I've been running a fairytale in parts. If you’ve missed them, you can read them here:

Part I
Part II
Part III
Part IV
Part V
Part VI
Part VII

Or you can chance it with my synopsis:
Fenrick is a poor farmer who seeks land and title by slaying the problematic dragon of a neighboring kingdom. However, he fights the dragon to its near death only to discover that the dragon has hidden his soul inside his beloved Telanja, and can not die so long as she lives. Unable to tell the King the truth for fear that Telanja will be killed, Fenrick and Telanja are married, but their happiness is tinged with the worry of what they will do when they are discovered.


Days passed. The princess had returned, looking pale and worried, though the dragon had only sent her to fetch him food. Still, the look on her face broke Fenrick’s heart, and so they devised the only plan they could. Fenrick would have to travel to the dragon’s cave every month and deal it damage until he could convince it to release his beloved wife from her terrible bond. The task was not as easy as it sounded, and Fenrick returned home tired, worn, and burned; for there was no armor known to man that could protect him from the burning dragon’s blood. Telanja tended the wounds in secret (for how could he admit to having fought a dragon when the dragon should be dead?) and Fenrick did his best to pretend that everything was all right.

In this way, a year passed away and it was summer once again. But, people were starting to notice Fenrick’s general run-down condition, and the pinched, worried look of his wife. At first they blamed it on her condition, but when winter came and she gave birth to a baby boy, tongues started to wag. Far from the couple’s anxiety fading, it seemed to grow, and by late spring even the King had commented on it.

Fenrick knew they had to do something, though a solution eluded him. There was only person he could think of to speak to, one other person who shared his secret: the old man who’d guided him to the cave. And so, after a long talk with his wife and a kiss to his infant son, Fenrick set out to find him.

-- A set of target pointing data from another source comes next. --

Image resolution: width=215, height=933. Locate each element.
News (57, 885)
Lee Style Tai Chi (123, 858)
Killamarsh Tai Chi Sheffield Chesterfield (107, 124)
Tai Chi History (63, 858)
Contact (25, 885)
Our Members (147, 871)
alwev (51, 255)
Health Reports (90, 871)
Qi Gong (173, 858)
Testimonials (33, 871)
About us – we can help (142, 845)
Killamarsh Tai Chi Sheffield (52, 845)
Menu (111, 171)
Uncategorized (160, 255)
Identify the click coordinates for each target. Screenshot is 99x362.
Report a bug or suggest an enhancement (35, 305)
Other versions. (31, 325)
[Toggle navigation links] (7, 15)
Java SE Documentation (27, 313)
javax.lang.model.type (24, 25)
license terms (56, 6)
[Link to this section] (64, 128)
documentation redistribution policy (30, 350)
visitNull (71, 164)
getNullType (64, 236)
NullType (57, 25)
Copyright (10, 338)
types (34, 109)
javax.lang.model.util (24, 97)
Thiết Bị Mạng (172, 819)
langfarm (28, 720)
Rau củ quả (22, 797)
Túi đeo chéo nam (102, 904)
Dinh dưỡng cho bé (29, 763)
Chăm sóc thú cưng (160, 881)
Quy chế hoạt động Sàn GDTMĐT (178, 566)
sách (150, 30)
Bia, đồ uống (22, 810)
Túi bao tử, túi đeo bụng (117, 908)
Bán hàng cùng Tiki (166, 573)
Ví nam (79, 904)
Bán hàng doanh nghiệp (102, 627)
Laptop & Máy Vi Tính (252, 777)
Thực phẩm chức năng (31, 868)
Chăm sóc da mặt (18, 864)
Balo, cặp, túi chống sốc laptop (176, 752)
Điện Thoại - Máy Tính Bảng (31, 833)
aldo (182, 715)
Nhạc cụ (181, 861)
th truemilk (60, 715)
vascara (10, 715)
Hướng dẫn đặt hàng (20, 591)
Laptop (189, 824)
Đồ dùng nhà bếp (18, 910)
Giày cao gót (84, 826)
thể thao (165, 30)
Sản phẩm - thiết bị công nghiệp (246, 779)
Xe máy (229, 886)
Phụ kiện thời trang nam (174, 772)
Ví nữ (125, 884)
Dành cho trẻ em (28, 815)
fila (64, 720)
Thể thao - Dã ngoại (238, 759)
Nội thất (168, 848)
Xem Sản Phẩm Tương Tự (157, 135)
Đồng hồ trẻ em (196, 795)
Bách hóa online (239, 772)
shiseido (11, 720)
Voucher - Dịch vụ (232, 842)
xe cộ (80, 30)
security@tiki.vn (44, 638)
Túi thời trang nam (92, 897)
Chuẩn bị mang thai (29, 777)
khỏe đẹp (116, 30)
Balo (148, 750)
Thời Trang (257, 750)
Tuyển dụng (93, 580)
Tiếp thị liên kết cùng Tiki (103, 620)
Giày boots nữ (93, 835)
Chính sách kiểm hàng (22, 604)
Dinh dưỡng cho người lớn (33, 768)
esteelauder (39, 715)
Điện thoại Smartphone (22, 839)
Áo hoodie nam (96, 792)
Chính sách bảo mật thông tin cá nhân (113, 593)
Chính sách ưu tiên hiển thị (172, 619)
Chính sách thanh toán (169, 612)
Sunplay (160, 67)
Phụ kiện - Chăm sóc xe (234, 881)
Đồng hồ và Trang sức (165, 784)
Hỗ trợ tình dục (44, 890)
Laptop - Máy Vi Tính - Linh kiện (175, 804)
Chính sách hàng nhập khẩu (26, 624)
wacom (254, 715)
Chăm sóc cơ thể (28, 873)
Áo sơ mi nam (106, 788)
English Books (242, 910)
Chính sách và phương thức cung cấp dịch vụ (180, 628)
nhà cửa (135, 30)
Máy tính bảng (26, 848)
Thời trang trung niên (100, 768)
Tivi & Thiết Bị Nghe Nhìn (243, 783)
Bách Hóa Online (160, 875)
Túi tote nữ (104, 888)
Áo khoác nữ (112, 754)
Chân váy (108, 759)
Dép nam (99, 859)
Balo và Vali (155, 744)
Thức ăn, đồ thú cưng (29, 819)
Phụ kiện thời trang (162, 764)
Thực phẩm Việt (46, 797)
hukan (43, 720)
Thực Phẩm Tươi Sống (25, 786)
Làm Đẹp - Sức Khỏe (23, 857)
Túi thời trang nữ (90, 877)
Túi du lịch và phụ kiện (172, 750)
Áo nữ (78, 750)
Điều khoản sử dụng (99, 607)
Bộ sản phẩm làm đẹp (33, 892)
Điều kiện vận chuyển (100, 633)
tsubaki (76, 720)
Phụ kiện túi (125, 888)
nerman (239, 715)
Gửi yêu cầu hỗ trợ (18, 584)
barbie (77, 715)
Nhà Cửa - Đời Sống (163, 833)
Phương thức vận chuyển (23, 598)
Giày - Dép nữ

The task proved more difficult than Fenrick had imagined. The old man had been a dragon slayer in his youth, as well as an adventurer, and something had suddenly compelled him to start “adventuring” again. Fenrick followed his trail, guided by the memories of people the old warrior had spoken to. He wound his way through the small kingdom by the sea, and into neighboring lands. Summer was in full bloom when he at last found him in a tiny, decrepit village. A family of strangers had taken the old man in, and they seemed loath to let Fenrick see him. But, he had no other hope, so Fenrick told them he was the old man’s son. Reluctantly, the family led him to their tiny, thatched house, and then respectfully withdrew.

Whatever Fenrick had expected to find in the man, he was disappointed. The old adventurer lay before the fire, wrapped in blankets, his face sallow and cheeks hollow as he gasped for breath. Tired, watery eyes met Fenrick’s and sought to find a match in their memory for his face. And then, comprehension dawned.

“Why have you come?” the old man wheezed.

Fenrick twisted his hat in his hands, uncertain what to say. But the words found themselves, and soon the whole story had tumbled out in a semi-coherent torrent that left Fenrick breathless. When he’d finished, the old man nodded slowly and leaned back, his eyes closed. Fenrick had just decided that the man had gone to sleep, when his raspy voice sounded. “What makes a King out of a slave? What makes the dawn come up like thunder? Courage! And that is something that you lacked, my lad. You have a pretty system, but as you say it can not last,” he broke off into a long cough and, when it had subsided, he continued. “Things are never so bad they can't be made worse, and worse they will get unless you do the thing that you must. The thing you should have done already.”

“But how?” Fenrick demanded furiously. “How could I kill my wife?”

The old man held up a hand to silence him. “She should never have been your wife, my lad. You have only delayed the inevitable. You may think that you can trick the dragon, but the dragon will only trick you. A dragon is a complicated enough creature without a grudge to settle, and with one it becomes impossible to sway. This dragon plans for the princess to die, which means it plans to die with her. There is nothing left that it values, so there will be no way to bargain with it-“

He broke off into a heavy coughing fit, and before it had subsided, the mistress of the house came scooting inside and sent Fenrick out. She promised him he could return that evening, but the day brought with it death in the afternoon, so that by nightfall the old man was buried in the cemetery.

Fenrick paid his last respects and saddled up his horse. It would be a long, journey home and, without hope, it would be a miserable one.